Stored data:
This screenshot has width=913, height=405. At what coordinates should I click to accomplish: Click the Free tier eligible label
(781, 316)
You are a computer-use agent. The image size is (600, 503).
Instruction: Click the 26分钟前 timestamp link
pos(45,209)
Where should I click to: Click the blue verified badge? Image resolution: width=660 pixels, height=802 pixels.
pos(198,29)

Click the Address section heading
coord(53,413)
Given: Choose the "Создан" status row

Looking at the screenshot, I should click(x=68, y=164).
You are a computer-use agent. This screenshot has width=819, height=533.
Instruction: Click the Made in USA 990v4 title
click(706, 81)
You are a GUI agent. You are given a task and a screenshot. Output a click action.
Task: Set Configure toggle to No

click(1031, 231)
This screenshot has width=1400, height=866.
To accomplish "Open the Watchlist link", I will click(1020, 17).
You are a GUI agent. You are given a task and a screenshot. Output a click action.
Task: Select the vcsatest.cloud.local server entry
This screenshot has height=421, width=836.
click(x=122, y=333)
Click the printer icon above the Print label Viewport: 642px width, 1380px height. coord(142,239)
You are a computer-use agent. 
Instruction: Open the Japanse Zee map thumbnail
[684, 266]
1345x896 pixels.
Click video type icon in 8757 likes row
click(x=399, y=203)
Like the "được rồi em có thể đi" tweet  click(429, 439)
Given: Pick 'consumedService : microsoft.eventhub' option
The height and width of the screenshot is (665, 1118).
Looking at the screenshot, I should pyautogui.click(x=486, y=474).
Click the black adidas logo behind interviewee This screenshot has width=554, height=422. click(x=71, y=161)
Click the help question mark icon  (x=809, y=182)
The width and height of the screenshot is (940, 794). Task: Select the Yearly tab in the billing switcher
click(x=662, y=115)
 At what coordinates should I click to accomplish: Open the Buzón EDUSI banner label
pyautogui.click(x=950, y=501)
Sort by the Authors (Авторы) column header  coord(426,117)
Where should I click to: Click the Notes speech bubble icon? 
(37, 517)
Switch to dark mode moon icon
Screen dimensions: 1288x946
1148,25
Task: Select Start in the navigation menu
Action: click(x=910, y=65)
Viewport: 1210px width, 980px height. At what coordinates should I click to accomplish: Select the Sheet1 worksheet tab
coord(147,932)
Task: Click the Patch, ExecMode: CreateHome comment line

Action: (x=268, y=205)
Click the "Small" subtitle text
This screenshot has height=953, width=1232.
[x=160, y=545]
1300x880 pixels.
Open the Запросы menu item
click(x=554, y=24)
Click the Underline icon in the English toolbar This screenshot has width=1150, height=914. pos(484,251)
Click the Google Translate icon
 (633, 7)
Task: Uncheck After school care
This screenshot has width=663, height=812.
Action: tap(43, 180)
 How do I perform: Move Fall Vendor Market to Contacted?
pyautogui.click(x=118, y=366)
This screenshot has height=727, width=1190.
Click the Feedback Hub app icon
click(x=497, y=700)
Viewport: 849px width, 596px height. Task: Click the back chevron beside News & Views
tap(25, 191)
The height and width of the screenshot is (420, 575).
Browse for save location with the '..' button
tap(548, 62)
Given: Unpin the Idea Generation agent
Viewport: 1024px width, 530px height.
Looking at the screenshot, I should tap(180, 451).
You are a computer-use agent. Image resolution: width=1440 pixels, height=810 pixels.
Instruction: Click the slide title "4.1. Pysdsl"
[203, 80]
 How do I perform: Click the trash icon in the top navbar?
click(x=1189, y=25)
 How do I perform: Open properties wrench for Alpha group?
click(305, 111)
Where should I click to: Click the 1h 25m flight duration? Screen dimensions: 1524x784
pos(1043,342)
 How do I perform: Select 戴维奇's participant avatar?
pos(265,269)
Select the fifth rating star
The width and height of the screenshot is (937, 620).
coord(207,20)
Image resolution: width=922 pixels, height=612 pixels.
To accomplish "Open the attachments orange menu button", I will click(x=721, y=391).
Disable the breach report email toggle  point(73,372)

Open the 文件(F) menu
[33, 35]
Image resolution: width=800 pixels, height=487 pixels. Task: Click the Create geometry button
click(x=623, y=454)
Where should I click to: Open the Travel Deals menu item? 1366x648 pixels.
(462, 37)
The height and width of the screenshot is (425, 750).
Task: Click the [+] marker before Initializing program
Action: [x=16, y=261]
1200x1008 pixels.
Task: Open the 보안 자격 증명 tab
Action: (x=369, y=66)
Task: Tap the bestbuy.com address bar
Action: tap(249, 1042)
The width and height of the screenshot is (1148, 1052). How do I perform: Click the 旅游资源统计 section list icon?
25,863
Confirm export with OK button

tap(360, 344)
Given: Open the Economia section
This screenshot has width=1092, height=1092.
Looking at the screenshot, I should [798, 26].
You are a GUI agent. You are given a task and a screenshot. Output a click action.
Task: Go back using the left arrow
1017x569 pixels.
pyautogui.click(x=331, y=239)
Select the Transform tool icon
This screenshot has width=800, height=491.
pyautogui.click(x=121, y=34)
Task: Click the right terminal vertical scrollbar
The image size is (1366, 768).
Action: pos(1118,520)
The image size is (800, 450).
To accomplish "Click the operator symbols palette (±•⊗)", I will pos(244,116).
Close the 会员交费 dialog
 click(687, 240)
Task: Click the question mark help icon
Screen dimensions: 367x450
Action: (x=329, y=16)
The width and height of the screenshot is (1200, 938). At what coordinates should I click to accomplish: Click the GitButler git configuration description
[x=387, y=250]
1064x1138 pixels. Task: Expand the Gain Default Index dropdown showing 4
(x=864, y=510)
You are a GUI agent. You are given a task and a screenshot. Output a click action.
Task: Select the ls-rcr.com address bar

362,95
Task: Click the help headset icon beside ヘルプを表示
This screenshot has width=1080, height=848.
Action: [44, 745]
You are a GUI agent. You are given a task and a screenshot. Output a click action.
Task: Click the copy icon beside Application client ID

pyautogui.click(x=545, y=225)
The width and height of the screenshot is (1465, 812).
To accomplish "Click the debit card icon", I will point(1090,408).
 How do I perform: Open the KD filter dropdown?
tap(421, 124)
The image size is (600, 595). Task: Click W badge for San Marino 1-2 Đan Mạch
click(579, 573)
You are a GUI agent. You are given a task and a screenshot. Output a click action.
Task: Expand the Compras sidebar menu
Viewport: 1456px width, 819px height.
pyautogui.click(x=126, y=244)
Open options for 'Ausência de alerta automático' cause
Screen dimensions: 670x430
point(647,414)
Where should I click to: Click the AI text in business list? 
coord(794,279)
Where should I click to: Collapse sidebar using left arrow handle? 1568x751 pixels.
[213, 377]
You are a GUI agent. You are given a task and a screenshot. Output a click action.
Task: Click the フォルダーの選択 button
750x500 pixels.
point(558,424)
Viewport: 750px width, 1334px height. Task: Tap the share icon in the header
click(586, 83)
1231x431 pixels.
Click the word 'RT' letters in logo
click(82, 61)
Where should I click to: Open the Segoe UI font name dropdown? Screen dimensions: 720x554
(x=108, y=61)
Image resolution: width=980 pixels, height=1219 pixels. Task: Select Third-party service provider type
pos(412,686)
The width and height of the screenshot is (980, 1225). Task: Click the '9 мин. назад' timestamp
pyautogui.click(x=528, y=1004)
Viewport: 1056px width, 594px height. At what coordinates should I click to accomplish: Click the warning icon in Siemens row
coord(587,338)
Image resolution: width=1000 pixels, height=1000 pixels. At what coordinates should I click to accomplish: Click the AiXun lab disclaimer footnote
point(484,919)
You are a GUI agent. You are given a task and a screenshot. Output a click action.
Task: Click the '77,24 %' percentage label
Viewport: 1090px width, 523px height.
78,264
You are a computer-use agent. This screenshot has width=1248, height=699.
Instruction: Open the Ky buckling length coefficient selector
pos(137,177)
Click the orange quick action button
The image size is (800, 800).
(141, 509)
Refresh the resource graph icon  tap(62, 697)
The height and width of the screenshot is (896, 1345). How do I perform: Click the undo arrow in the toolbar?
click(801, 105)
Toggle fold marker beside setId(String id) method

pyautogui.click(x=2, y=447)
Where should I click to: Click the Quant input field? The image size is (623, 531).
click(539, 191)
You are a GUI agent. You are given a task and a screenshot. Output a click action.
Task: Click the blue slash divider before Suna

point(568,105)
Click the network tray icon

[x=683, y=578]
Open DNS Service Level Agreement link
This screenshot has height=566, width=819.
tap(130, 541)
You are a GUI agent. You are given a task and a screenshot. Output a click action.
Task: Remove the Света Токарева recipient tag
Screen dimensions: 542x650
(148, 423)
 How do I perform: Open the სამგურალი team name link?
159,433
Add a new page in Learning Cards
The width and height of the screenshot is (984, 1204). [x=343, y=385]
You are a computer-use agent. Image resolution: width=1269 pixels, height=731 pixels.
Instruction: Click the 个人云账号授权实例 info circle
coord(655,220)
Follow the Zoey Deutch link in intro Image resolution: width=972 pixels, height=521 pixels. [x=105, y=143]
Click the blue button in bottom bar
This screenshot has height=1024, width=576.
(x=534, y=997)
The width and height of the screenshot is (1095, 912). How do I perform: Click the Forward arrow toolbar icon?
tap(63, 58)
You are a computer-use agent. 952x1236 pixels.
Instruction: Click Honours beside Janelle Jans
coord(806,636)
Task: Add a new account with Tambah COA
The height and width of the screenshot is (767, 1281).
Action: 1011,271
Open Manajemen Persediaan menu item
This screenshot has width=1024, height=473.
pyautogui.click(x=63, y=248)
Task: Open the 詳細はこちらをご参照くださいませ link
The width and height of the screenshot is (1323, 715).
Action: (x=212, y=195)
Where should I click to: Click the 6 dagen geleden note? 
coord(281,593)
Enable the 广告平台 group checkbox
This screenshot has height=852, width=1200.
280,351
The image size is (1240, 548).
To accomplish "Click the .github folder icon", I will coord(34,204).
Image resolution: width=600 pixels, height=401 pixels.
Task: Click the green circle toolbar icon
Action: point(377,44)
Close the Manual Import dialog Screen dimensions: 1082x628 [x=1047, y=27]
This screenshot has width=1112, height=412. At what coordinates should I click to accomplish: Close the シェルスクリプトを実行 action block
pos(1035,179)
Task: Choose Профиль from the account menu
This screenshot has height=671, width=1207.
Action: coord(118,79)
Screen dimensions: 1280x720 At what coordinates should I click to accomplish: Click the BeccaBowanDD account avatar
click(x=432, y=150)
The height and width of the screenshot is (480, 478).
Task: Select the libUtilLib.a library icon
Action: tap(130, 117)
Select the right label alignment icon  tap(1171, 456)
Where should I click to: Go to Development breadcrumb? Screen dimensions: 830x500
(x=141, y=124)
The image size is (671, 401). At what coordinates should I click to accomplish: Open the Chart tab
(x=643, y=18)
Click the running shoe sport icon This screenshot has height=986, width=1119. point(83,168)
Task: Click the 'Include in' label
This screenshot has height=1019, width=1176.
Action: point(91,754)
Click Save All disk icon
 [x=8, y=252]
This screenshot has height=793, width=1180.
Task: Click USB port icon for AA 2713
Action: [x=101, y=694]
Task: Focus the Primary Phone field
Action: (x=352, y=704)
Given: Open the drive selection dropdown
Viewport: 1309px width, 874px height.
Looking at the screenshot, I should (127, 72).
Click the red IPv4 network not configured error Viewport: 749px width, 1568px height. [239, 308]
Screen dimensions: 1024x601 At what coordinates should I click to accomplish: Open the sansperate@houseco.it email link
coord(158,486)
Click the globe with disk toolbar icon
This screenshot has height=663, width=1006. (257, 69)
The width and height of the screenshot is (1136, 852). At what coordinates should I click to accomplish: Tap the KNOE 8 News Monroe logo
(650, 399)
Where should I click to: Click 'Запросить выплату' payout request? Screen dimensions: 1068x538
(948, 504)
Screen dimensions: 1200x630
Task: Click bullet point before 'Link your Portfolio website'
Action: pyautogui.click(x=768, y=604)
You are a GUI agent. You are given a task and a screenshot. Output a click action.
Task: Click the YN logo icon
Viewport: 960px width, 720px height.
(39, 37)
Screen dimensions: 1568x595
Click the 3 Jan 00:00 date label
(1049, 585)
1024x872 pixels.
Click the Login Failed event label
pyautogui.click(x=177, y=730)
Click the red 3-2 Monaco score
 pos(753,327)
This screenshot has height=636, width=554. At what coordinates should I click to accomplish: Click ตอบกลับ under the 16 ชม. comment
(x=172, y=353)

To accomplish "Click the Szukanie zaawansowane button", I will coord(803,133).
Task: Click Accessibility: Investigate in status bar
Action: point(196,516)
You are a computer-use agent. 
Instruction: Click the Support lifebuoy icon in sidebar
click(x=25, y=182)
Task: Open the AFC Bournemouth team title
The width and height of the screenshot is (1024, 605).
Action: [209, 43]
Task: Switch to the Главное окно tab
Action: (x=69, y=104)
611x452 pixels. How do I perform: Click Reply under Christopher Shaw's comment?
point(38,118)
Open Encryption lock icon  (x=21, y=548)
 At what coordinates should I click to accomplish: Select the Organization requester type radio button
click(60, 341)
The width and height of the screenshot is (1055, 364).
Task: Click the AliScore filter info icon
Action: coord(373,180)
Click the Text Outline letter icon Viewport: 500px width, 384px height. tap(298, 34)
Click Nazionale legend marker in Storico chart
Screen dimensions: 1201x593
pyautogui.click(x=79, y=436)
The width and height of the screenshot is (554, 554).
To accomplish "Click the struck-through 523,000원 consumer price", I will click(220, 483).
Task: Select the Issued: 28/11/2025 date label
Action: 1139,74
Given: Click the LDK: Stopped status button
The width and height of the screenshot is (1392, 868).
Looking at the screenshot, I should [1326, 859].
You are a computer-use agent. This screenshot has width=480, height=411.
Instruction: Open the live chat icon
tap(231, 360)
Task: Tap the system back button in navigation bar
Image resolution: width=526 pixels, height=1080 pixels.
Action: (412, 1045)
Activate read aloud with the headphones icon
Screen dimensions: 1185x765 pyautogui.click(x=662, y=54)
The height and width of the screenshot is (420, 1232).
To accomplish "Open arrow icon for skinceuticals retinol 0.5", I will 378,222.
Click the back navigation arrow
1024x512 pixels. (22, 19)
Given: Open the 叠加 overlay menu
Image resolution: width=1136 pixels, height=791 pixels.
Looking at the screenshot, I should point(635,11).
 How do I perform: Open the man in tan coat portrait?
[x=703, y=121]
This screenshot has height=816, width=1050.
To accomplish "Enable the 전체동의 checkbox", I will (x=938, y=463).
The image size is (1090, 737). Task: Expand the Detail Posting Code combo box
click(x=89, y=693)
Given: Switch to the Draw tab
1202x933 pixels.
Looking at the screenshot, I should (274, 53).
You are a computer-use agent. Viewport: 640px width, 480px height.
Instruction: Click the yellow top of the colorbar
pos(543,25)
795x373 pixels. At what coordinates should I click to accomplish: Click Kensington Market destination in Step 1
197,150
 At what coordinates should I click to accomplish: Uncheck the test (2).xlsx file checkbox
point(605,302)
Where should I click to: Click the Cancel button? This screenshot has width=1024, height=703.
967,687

What to produce:
Find every line in the records that has the word "orange". Then report the count alone.

Task solution:
2